WHAT YOU NEED TO DO: Please echo the rows from the line containing "Viewport: 2218px width, 1247px height." through the end of the rows, leaving out the pictures.

ENTRIES:
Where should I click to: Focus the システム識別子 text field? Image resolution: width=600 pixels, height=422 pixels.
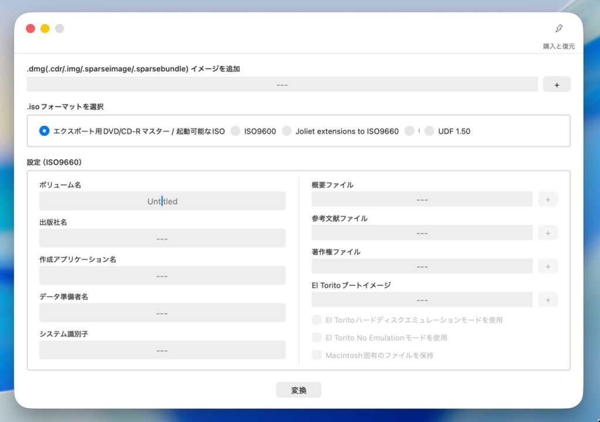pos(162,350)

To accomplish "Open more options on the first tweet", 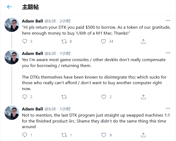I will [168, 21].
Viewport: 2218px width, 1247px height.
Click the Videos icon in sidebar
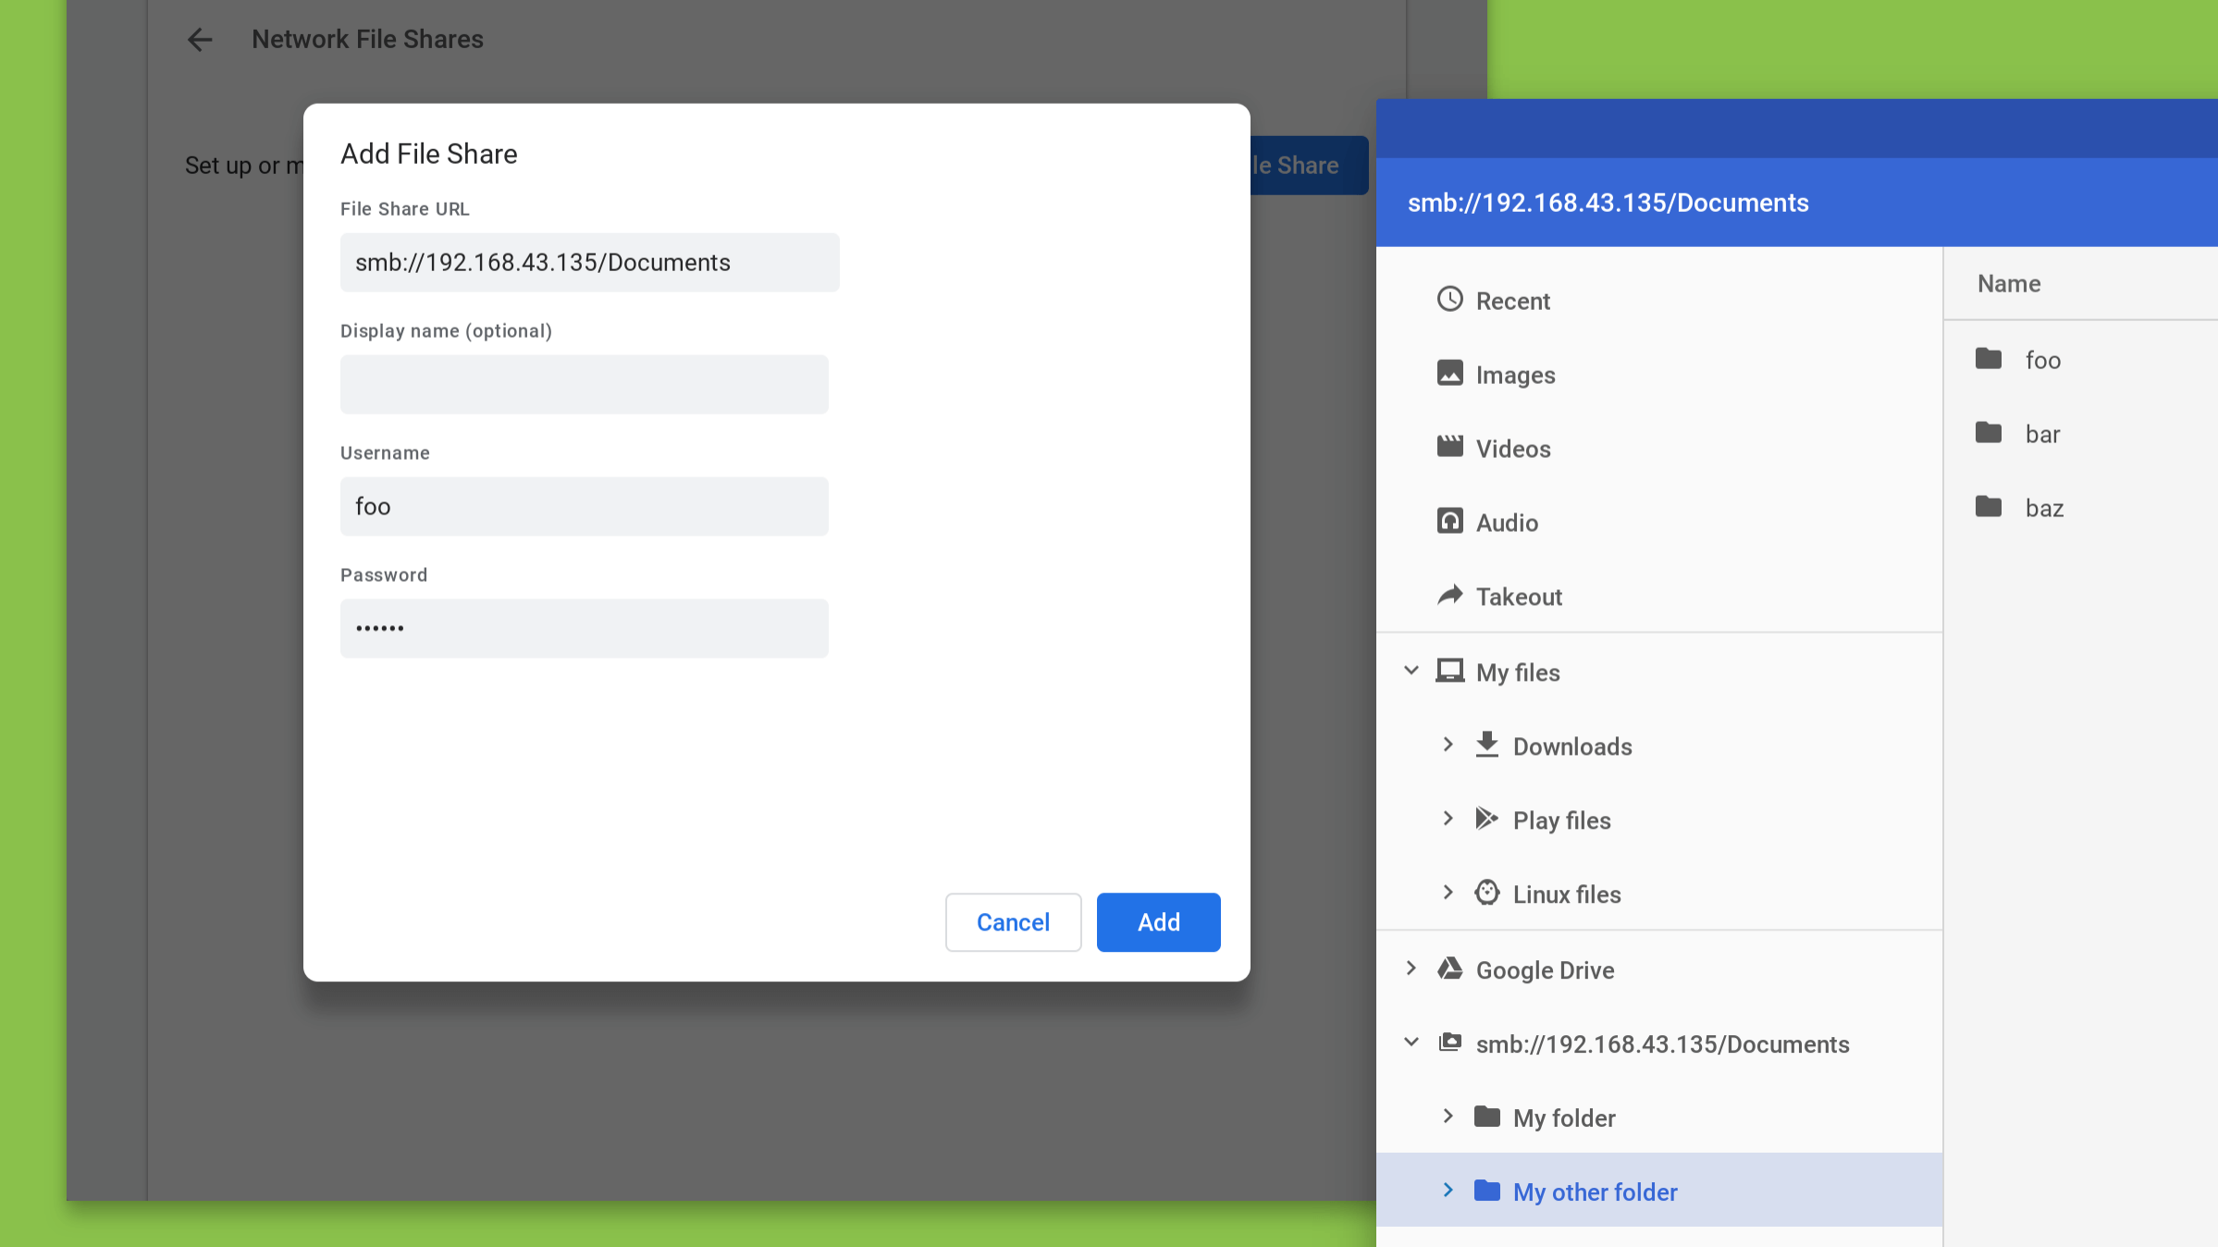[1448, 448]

OUTPUT:
Viewport: 2218px width, 1247px height.
Click the Videos icon in sidebar
[1448, 448]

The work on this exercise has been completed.